Un barbare, à l’âge où je suis,
M’obliger à renoncer aux lieux qui m’ont vu naître.
Sans appui, sans secours, dans un pays nouveau,
Je vais, les yeux en pleurs, demander un tombeau,
Qu’on me refusera peut-être.
O tyran, tu le veux ! Allons, il faut partir.
Un barbet l’entendit : touché de sa misère,
Quel motif, lui dit-il, peut t’obliger à fuir ?
— Ce qui m’y force ? Ô ciel ! Et cet édit sévère
Qui nous chasse à jamais de cet heureux canton !….
— Nous ? — Non pas vous, mais moi. — Comment ! toi, mon cher frère ?
Qu’as-tu donc de commun ?…. — Plaisante question !
Eh ! ne suis-je pas un lion ?
Œuvre de Jean-Pierre Claris de Florian (1755-1794), souvent considéré comme le plus grand fabuliste français du 18ème siècle, « Le Petit Chien » porte le numéro 10 dans le livre V de son recueil Fables, publié en 1792.
Comme l’indique son titre, le personnage principal de cette histoire est un chien de petite taille – un détail qui a son importance, alors qu’il côtoie dans le récit rien moins que des lions et des éléphants. Il est également confronté dans le dialogue qui marque la fin du récit à un congénère qui lui est de taille moyenne : un Barbet, une des races de chien françaises les plus anciennes.

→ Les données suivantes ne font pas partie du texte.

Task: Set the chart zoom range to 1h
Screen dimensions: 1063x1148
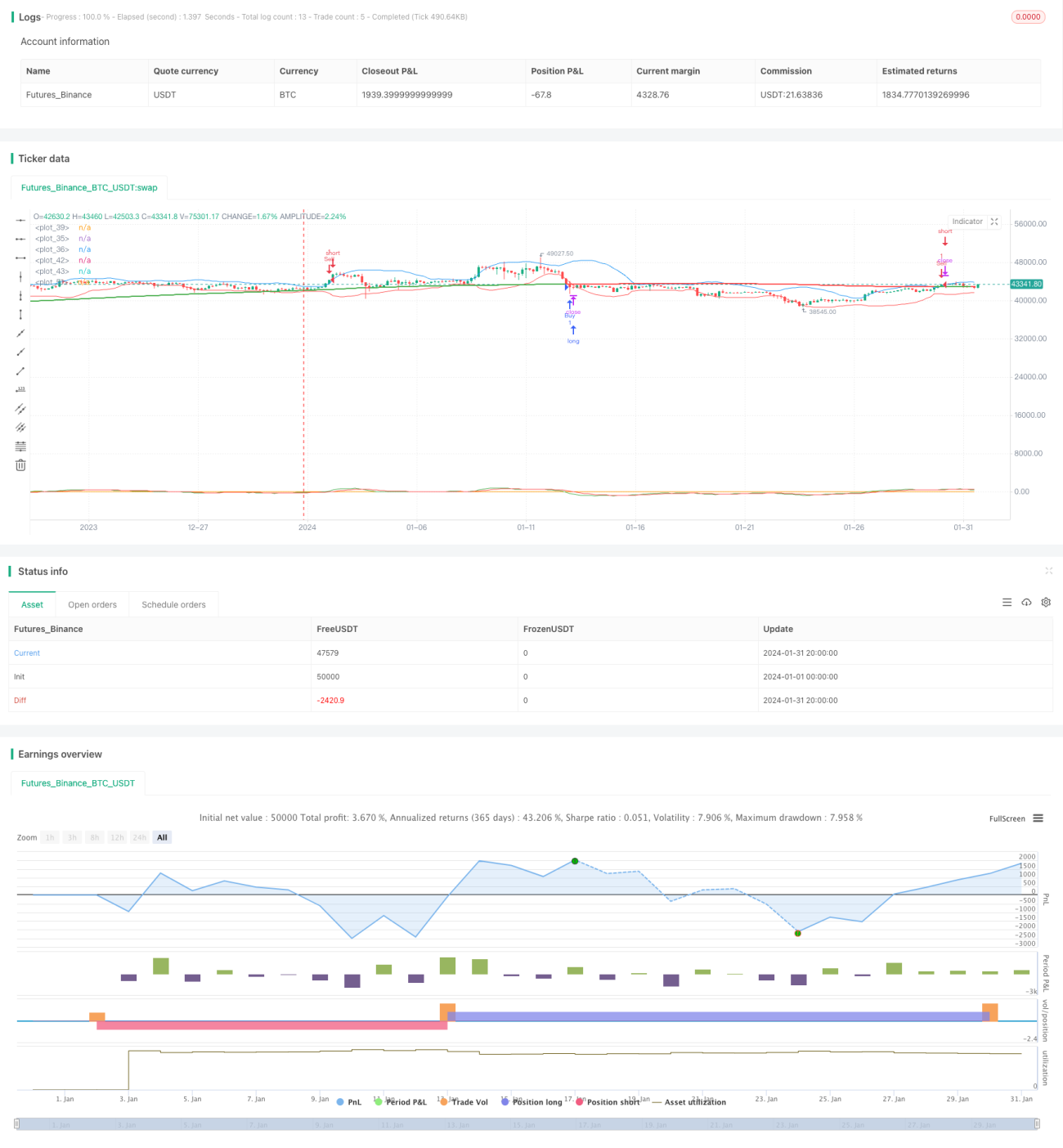Action: click(50, 837)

La fable débute par la morale, qui fait comprendre le défaut que ce petit chien va incarner : la vanité.
Vient ensuite l’histoire, narrée dans une alternance d’octosyllabes et d’alexandrins. Florian commence par introduire le contexte en humanisant les animaux, notamment par l’usage d’un vocabulaire politique : « politique », « discorde civile », etc. Il évoque ainsi dans la deuxième strophe une guerre des « temps jadis » opposant les lions et les éléphants. Les premiers en sortent vainqueurs, et obligent les seconds à s’exiler. Vaincus mais fiers, ces derniers finissent donc par abandonner leur « patrie » sans protester.

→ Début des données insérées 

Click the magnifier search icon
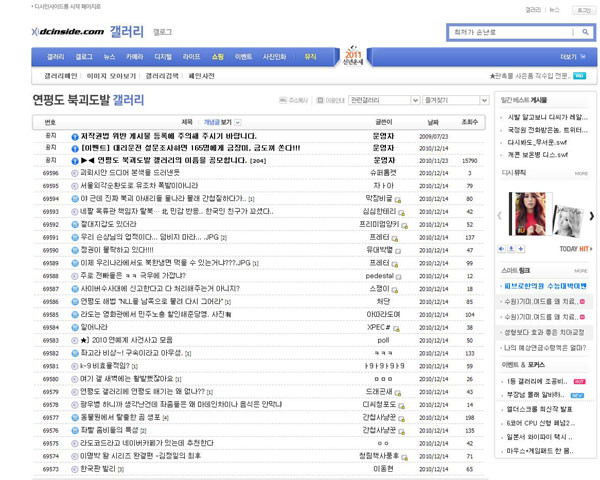The width and height of the screenshot is (600, 480). pos(585,32)
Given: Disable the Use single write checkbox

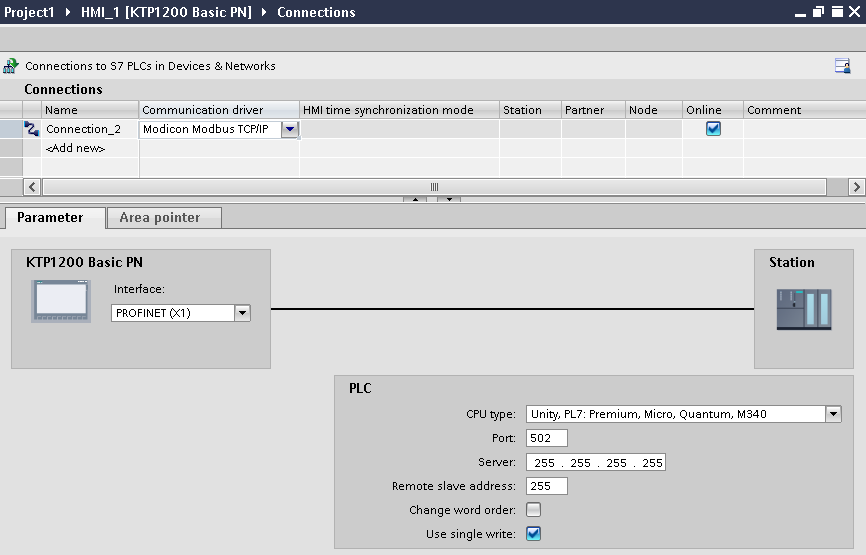Looking at the screenshot, I should 533,534.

C’est là qu’apparaît le petit chien, animal « charmant » selon l’auteur, qui porte sur lui un regard empreint d’une certaine tendresse (« un bon vieux petit chien ») et précise qu’il arbore un pelage « tombant à flots » - ce qui n’est pas sans rappeler celui d’un lion.

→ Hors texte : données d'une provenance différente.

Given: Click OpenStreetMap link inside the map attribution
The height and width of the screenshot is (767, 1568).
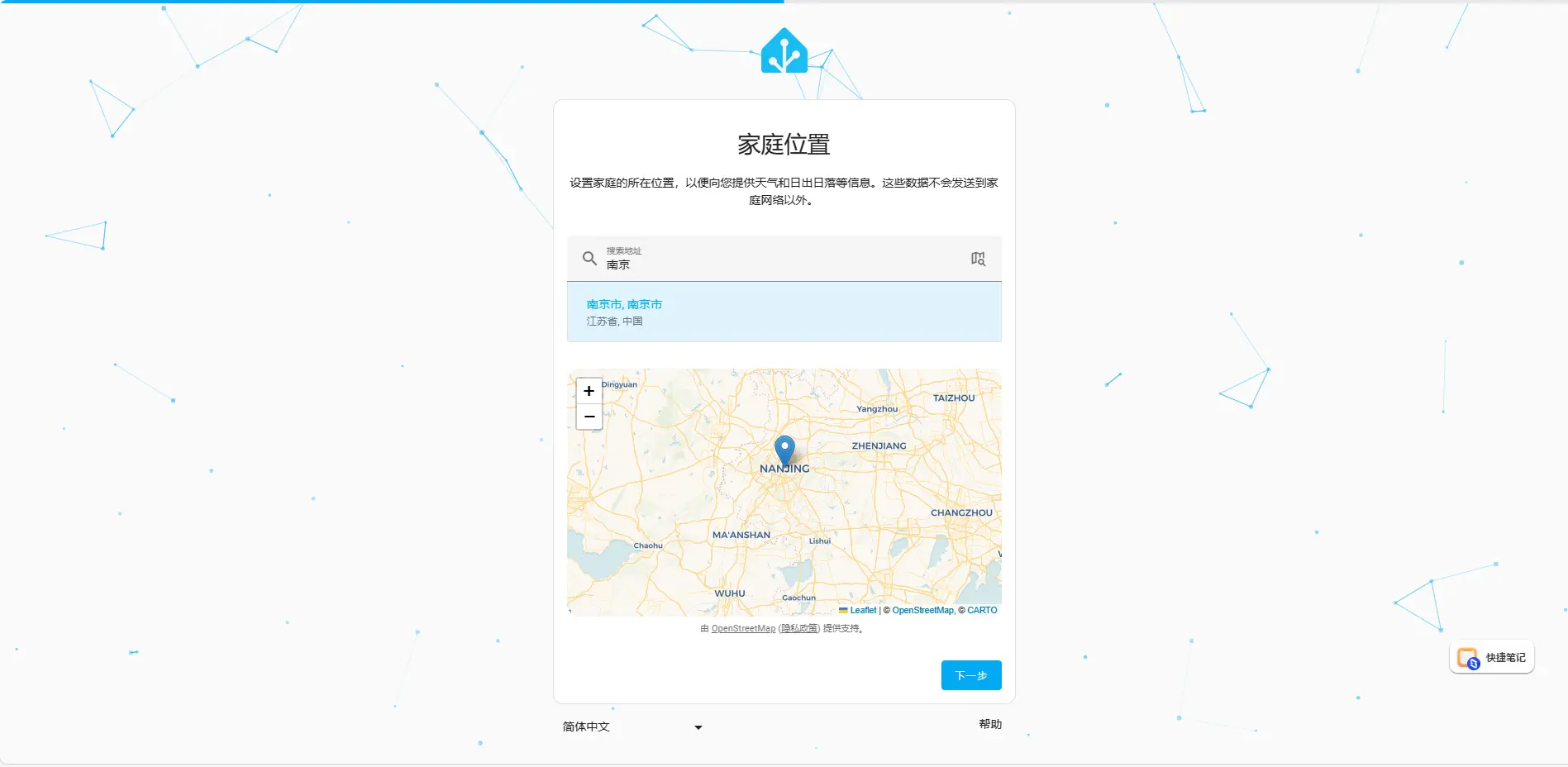Looking at the screenshot, I should click(x=922, y=610).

Alors que les lions s’en vont dignement sans émettre la moindre plainte, le petit chien se lamente sur son sort, se plaignant de devoir lui aussi quitter sa terre natale.
Apparaît alors le personnage du Barbet qui, aussi surpris que le lecteur, l’interroge sur les raisons pour lesquelles il doit lui aussi s’exiler. L’incompréhension se prolonge un certain temps, car le petit chien expose alors son point de vue en expliquant que c’est à cause de l’édit « qui nous chasse ». Le Barbet, en tant que représentant de la même espèce, semble perplexe face à ce « nous » - il n’a probablement pas eu écho du fait que les chiens seraient eux aussi condamnés à l’exil. Son interlocuteur lui répond toutefois qu’il n’est pas concerné, et que lui seul doit fuir, concluant par un propos qui explicite clairement qu’en fait, il se prend pour un lion.
Cette œuvre est très représentative d’une tendance nouvelle que l’on observe à partir du 18ème siècle dans les fables avec un chien : la présence de représentants de la gent canine caractérisés non par le rôle qu’ils remplissent, mais par leur gabarit. Plus précisément, un spécimen de petite taille est parfois utilisé par les auteurs pour incarner la vanité ou la vantardise. C’est le cas par exemple chez le célèbre fabuliste britannique John Gay (1685-1732) avec la fable « Le Roquet, le cheval et le chien de chasse » (1727), ou plus tard chez le fabuliste russe Ivan Krylov (1769-1844) avec « L’Éléphant et le carlin » (1815).